Given passage -

Re: Working with large RDF data

Posted by Rupert Westenthaler <ru...@gmail.com>.
Hi

It should be possible to reason over the enhancement results and store
all triples (including the deduced one) in Jena TDB. After that you
can use SPARQL on the Jena TDB as suggested by Reto. However note that
any change in the Ontology will not be reflected in the Jena TDB - as
there is not truth maintenance.

If the data does fit into memory you just store the plain RDF data,
load them into an reasoning session to get the results. After that you
can store the results in an other RDF store (e.g. Jena TDB) for later
queries.

IMO if you need reasoning support over the whole knowledge base you
should use a System that natively supports it. While the above
workflows would allow to mimic such functionality it will become
unpractical as the amount of data grows.

(Entries on where items appear)
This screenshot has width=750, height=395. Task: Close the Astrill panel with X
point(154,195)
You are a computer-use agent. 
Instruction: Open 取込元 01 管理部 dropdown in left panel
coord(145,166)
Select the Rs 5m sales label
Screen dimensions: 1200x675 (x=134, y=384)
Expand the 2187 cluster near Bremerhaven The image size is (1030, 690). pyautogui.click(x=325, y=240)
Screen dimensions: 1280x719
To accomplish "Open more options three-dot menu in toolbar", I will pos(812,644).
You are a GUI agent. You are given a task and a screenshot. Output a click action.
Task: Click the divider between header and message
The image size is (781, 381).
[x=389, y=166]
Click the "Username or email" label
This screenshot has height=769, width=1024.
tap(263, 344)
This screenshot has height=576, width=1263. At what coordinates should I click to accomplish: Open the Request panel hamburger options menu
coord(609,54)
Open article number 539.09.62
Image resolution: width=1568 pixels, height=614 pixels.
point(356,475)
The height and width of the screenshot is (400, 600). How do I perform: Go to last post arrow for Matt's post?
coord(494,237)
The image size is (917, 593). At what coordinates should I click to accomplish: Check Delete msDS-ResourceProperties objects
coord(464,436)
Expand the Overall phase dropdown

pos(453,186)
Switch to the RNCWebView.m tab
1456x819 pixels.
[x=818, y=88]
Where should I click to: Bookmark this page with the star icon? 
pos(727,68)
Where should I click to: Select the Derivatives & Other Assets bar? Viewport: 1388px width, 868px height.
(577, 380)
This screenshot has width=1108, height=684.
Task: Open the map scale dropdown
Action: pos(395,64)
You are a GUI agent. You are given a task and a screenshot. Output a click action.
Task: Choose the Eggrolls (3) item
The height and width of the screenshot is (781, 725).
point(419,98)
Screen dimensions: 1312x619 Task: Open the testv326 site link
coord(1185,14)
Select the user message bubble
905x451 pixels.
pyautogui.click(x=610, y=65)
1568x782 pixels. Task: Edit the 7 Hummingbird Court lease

Task set -
(1) According to the forum reply, where can all triples, including the deduced ones, be stored after reasoning over the enhancement results?
(2) Quote the forum reply between "IMO if you need" and "of data grows.", inclusive.
You can leave the records aside.

Answers provided -
(1) In Jena TDB.

(2)
IMO if you need reasoning support over the whole knowledge base you
should use a System that natively supports it. While the above
workflows would allow to mimic such functionality it will become
unpractical as the amount of data grows.